What about charges that it is just plain bad? It has features some would not like: we never find out why most events happen, or what really has happened. There is no wider context for the action of a few days. There’s shadowy back story, but that’s all. I think Kelman’s purpose in this is to focus on the character, to force attention onto those who still don’t appear much in middle and upper class lives (the sort of people who’ll be reading this book), and to present him and them with dignity and humanity. In this it succeeds. I did find the lack of wider plot frustrating, but I don’t think Kelman could have achieved what he does if attention was diverted to a larger plot canvas. I felt initially that the wider plot canvas, although inevitably somewhat artificial, would have been precisely what would give context to the main character’s life and person, but the Sammy’s own inner life within the bizarre episode of a few days is enough.
Finally, apart from having a beautiful title, it has one of the best opening sentences I remember reading in a novel. ‘Ye wake in a corner and stay there hoping yer body will disappear, the thoughts smothering ye; these thoughts; but ye want to remember and face up to things, just something keeps ye from doing it, why can ye no do it; the words filling yer head: then the other words; there’s something wrong; there’s something far far wrong; ye’re no a good man, ye’re just no a good man.’
That was all the fiction I read but I read a little English history too. (Fact: women had more rights under King Alfred from 871 onwards than for about the next thousand years!)
For research, some notables included:
- Garbis Kortian’s Metacritique, a contextualisation of critical theory against its German Idealist background (very short book, which is nice).
- Dialectic of Enlightenment and a couple books on Adorno
- Some stuff by Malabou and Nietzsche
- Some political philosophy
- Some of Kant’s first critique (which is really quite difficult).
What piqued your interest this month, readers?
Started The Pale, seems in keeping with Wallace’s style.
Just about finished Of Grammatology which has been better and different than I expected.
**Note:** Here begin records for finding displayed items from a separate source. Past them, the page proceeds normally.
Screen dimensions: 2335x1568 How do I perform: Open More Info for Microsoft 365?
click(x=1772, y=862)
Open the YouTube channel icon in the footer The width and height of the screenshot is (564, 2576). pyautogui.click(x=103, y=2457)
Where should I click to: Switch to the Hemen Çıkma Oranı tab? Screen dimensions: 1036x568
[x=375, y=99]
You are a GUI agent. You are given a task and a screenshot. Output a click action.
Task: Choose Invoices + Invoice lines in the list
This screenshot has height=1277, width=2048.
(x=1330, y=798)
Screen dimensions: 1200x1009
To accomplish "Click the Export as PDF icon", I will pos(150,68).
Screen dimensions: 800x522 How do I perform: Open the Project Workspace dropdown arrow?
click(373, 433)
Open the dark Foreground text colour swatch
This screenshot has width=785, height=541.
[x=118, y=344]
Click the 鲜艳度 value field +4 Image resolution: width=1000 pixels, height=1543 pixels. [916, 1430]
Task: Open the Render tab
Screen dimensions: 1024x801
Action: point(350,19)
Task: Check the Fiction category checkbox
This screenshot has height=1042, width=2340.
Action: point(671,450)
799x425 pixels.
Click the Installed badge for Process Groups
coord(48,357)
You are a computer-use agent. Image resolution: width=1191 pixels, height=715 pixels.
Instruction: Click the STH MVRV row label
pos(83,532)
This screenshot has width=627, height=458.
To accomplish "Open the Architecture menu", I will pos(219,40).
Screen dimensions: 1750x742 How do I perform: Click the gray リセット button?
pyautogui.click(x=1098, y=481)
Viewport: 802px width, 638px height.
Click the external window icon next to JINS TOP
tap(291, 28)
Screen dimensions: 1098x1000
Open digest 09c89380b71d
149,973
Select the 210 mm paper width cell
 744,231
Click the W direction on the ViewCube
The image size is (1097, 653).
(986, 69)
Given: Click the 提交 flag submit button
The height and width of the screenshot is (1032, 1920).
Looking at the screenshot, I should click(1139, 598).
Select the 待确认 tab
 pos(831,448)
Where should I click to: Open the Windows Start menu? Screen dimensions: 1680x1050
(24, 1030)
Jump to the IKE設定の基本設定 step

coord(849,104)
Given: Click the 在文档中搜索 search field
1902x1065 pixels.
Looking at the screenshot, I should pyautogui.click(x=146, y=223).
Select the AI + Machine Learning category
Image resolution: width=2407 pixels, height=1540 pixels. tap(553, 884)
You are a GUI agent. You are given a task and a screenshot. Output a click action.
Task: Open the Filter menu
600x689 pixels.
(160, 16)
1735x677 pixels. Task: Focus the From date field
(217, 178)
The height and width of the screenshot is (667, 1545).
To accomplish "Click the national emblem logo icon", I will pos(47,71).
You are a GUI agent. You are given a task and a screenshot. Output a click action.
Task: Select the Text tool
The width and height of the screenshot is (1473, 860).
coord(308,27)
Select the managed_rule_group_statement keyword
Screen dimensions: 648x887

Did not realize how extensive of an actual deconstructive reading of Rousseau it would be. But there are moments of real persuasive insight there.
Read Jacob Taubes’s Occidental Eschatology which is simply mammoth in scope (never mind that he wrote it at 23). I think he tried to really hit the high notes in his epilogue about overcoming the distinctions/oppositions of Hegel, Marx, and Kierkegaard but it fell flat or felt a little pious and empty, but a tremendous read.
I read a section of Taubes’ OE about Marx, Hegel and Kierkegaard, but there he seemed to be opposing them deliberately. Was the epilogue written for a later edition?